Plant Parasites of Europe

leafminers, galls and fungi

Pucciniales

Pucciniales

Rust fungi

Rust fungi form a large group of obligate parasites on plants. The have a complicated life cycle in which, in a fixed order, five types of spores are formed. In many species moreover host plant alternation takes place. Yet, many species exhibit an incomplete cycle, in which one or more stages are skipped.

A complete cycle runs as follows.

0. A haploïd spore infects a plant and forms there a sorus (fruiting body); in this group of fungi it is called a spermogonium. In the literature on rusts it is customary to abbreviate this stage name by a 0, and the subsequent stages by roman numbers. Spermogonia often appear on the upper side of a leaf as a group of orange dots of ± 0.1 mm. In the spermogonia special spores are formed, spermatia, that fuse one to one with spermatia derived from other spermogonia, then form a binucleate, haploid mycelium.

I. This mycelium extends and forms, often at the underside of the same leaf a more or less cupulate sorus, that is called an aecium. Here asexually chains of so-called aeciospores spores, that are able to infect other plants. Aeciospores often are yellow, and the walls of the sorus (the peridium) form a white fringe around the opening.

II. Aeciospores that have landed on a suitable plant germinate and form a mycelium that has its own, often more or less dish-shaped sorusL the uredinium. In rust species that have host alternation, the suitable plant is of another species than where the spermogonia and aecia have been formed. Still asexually in the uredinia unicellular spores are formed om stalks: the urediniospores. They generally are light brown in colour. Urediniospores can (re)infect other, but also the same plant.

III. Urediniospores germinate (on the same host plant species as where they were formed) and build a mycelium that form the last type of sorus, the mostly ± pulvinate telium.

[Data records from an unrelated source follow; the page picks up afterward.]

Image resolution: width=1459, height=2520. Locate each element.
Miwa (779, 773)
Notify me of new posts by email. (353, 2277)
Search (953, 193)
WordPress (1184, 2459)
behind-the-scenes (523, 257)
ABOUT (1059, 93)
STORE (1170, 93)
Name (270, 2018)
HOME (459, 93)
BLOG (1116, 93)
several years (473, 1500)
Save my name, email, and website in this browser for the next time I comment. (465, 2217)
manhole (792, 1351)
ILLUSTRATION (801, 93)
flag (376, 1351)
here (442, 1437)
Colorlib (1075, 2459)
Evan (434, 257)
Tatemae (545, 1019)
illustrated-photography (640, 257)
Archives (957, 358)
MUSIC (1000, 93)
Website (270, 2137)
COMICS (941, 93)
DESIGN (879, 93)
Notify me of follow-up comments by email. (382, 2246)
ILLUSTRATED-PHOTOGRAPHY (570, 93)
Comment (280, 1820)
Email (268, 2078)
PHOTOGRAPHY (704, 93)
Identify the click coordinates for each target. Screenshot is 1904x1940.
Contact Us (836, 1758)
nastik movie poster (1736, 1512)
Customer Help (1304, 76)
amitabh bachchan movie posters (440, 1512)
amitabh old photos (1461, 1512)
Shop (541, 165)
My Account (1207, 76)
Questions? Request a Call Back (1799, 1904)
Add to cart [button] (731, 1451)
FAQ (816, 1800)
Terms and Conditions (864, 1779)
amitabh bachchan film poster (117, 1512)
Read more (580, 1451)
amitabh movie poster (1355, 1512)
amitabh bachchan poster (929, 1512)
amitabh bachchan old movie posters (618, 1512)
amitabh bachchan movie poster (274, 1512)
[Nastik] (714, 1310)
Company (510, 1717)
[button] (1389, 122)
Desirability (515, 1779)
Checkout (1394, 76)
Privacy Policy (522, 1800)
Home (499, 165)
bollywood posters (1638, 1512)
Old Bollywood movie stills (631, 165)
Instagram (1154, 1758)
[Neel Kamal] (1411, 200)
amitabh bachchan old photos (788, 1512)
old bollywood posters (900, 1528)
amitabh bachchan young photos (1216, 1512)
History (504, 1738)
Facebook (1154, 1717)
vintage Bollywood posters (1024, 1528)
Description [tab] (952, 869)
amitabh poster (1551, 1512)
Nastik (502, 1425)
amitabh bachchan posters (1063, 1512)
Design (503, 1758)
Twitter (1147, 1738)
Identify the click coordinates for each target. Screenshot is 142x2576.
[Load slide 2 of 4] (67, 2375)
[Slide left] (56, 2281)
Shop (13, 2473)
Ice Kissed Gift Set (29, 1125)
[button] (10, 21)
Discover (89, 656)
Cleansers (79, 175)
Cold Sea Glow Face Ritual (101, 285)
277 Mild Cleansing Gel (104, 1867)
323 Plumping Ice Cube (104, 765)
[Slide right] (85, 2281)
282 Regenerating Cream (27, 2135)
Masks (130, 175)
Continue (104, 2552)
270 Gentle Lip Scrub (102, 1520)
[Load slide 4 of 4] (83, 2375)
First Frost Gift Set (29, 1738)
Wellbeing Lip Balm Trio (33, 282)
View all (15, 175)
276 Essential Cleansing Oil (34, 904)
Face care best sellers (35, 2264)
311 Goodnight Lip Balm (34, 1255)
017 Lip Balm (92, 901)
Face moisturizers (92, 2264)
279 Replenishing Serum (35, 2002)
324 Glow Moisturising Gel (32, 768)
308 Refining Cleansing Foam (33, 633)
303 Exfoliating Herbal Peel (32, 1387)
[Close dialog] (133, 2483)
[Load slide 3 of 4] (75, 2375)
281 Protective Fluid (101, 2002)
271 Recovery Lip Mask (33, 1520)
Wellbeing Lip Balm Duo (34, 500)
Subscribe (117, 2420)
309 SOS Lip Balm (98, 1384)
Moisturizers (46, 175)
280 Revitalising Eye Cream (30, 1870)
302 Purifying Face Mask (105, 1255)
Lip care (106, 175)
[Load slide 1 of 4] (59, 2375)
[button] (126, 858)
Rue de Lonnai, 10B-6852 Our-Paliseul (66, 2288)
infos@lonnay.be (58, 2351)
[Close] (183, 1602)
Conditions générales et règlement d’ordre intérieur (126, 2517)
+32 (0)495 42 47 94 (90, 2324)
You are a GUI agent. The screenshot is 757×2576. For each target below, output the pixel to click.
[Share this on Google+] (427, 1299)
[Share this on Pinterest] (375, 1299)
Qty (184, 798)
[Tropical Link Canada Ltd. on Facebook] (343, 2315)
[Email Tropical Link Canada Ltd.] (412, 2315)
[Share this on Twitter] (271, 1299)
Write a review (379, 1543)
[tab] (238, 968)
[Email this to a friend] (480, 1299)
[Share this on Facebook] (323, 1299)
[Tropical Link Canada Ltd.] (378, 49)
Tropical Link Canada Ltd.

Here, also asexually, the often stalked, one- or more celled teliospores are formed. Teliospores mostly are formed towards the end of the growing season; they can hibernate, and are thick-walled. Their colour usually is dark brown to black.

IV. Germinating teliospores form a basidium, on wich sexually the four haploid spores are formed that form the beginning of stage 0.

In most cases an infection is local, e.g. restricted tot a single (part of a) leaf. But in some species the mycelium can spread through the complete of the plant. This a called a systemic infection. When the host plant is perennial, a systemic fungus may pass the winter in the below-ground parts of the plant.

In their turn, rusts are parasitised by other fungi, in particular Eudarluca caricis and Tuberculina species, like T. sbrozzii (Lutz, ao). Their spores are the food source for a number of species of the cecidomyiid genus Mycodiplosis.

references

Alexopoulos, Mims & Blackwell (1996a), Gäumann (1959a, 1964a), Hiratsuka & Sato (1982a), Klenke & Scholler (2015a), Lutz, Bauer, Begerow & Oberwinkler (2004a,b), Lutz, Bauer, Begerow ao (2004a), Termorshuizen & Swertz (2011a), Webster (1980a).